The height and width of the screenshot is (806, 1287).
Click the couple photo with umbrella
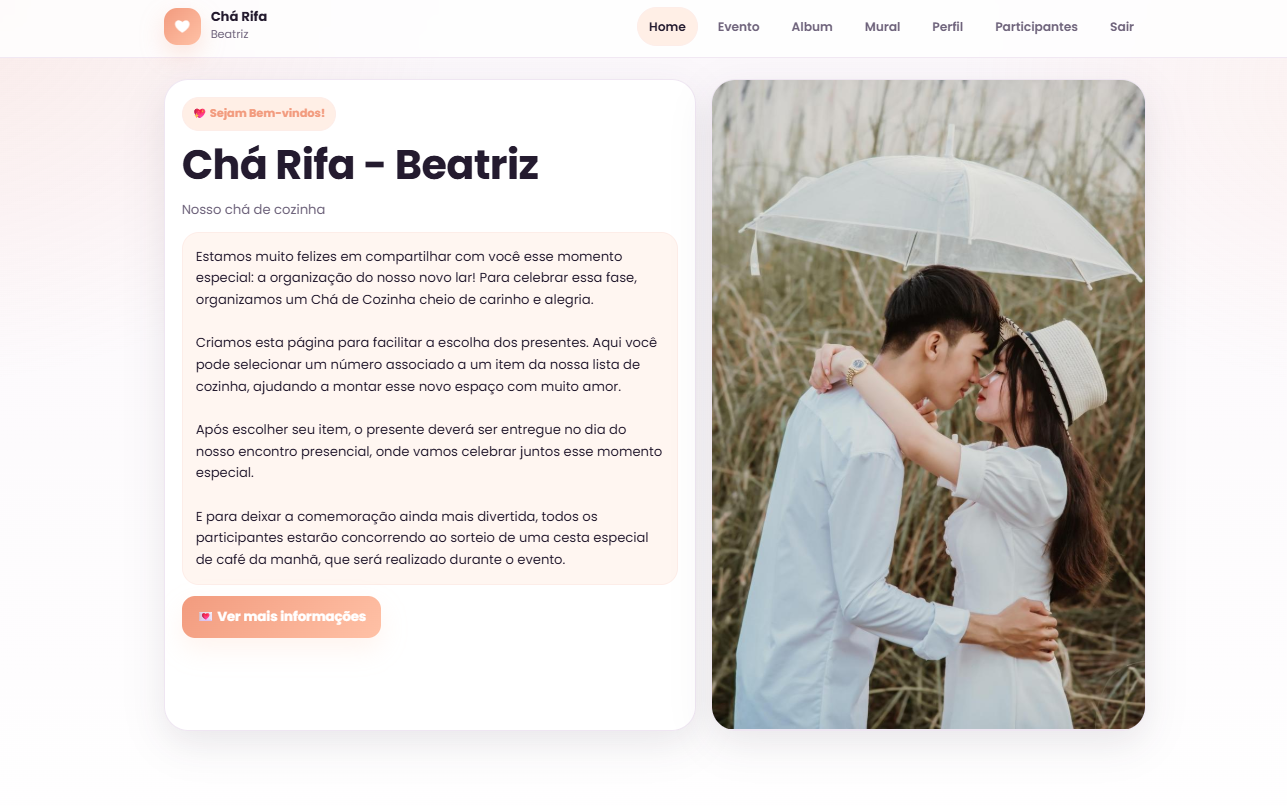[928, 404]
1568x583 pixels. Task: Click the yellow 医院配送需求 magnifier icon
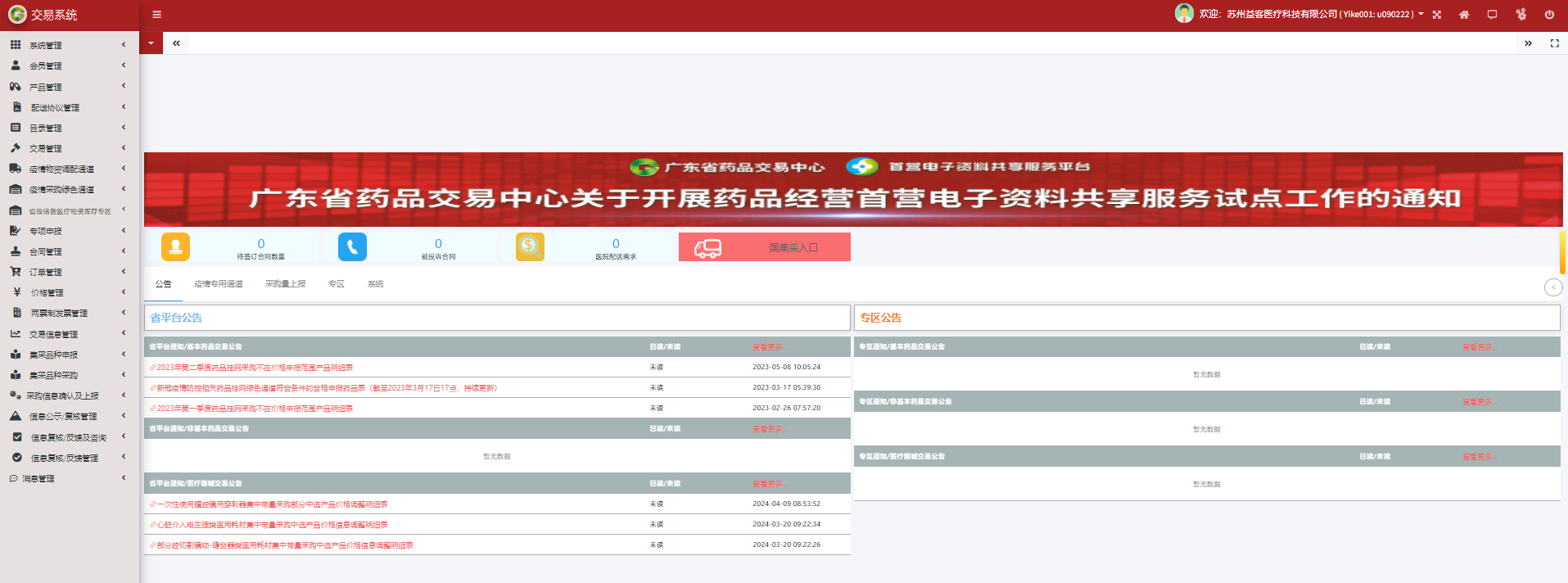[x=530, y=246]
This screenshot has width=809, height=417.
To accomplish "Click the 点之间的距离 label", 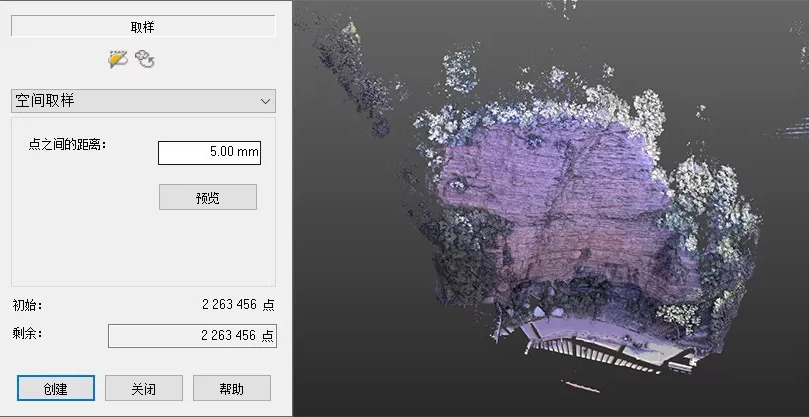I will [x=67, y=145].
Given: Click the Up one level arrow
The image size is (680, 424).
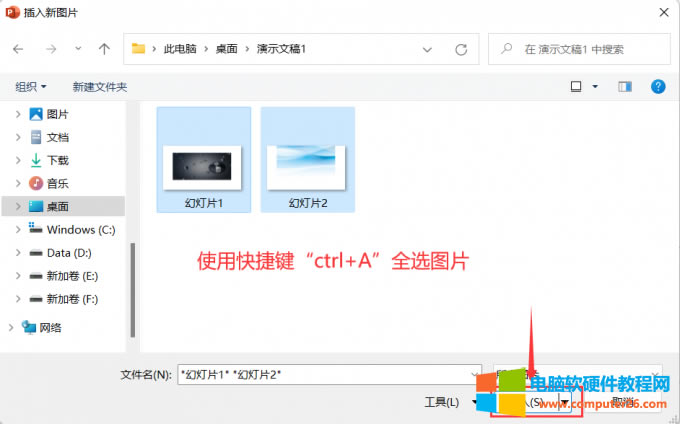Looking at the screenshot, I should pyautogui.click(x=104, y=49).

-------------------------

Please report every line of the listing that contains the string "height".

The height and width of the screenshot is (806, 1287).
This screenshot has width=809, height=417.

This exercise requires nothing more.